**Stored data:**
───

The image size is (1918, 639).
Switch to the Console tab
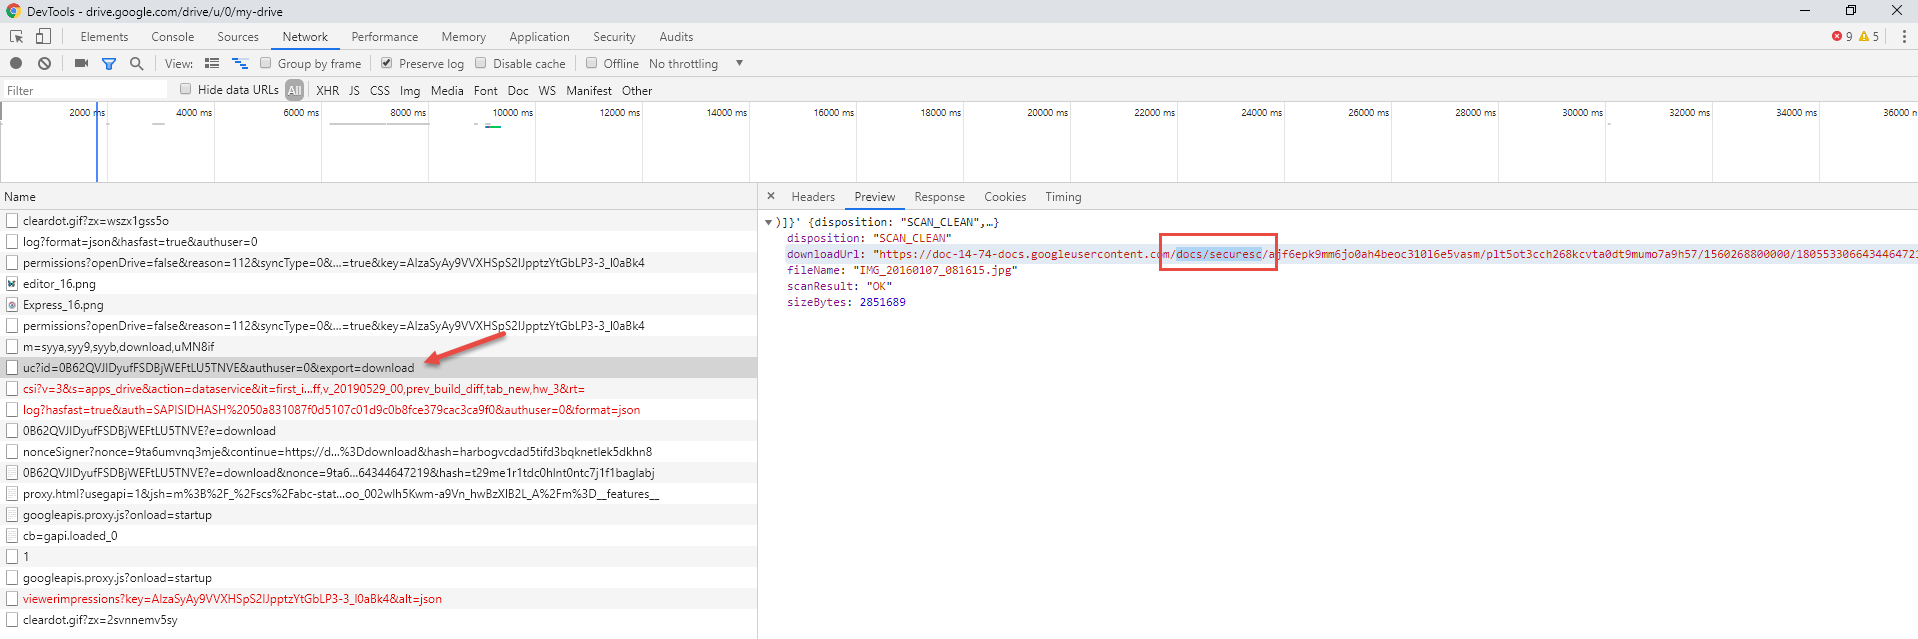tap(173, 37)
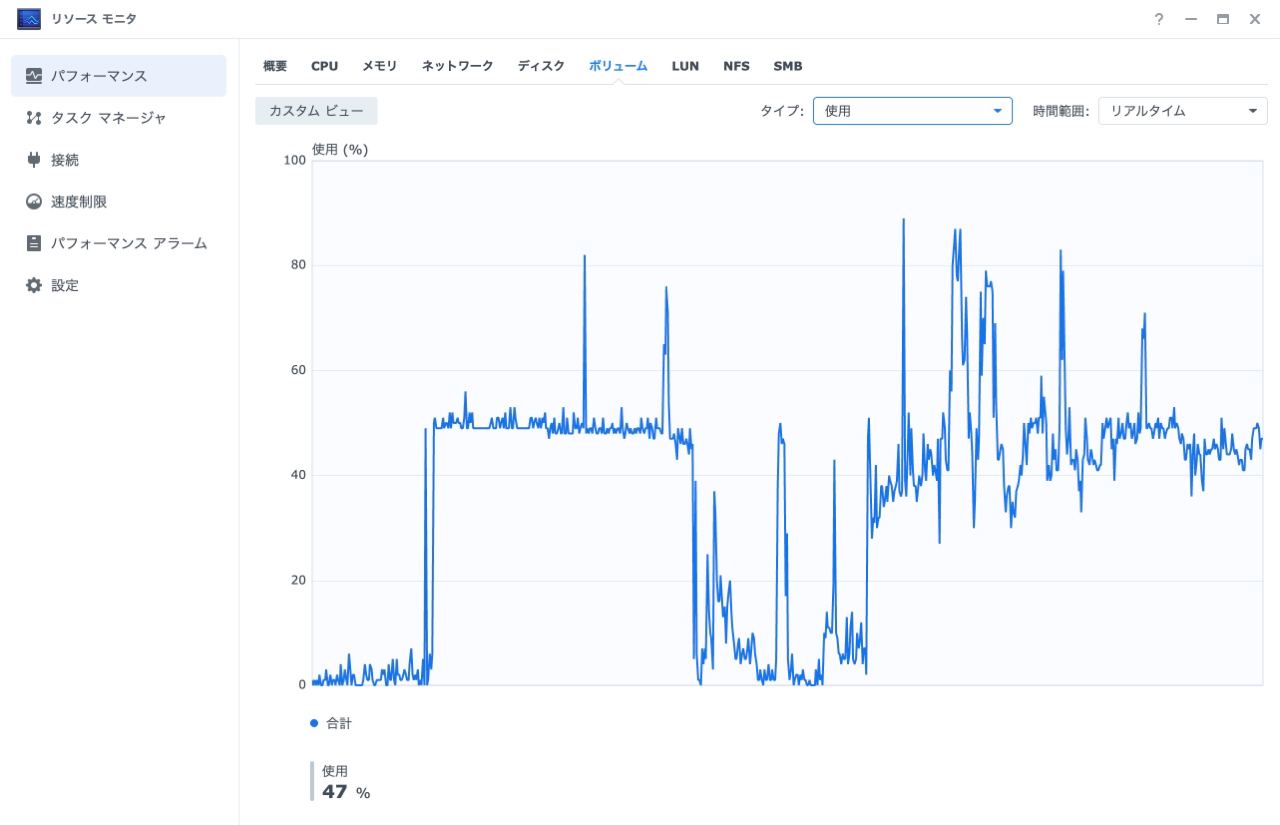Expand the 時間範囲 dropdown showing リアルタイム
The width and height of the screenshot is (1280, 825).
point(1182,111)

───

**Task goal:**
Without the pictures, reproduce every entry exactly as written.

**Written answer:**
The image size is (1918, 639).
Switch to the Console tab
tap(173, 37)
Expand the 時間範囲 dropdown showing リアルタイム
The width and height of the screenshot is (1280, 825).
point(1182,111)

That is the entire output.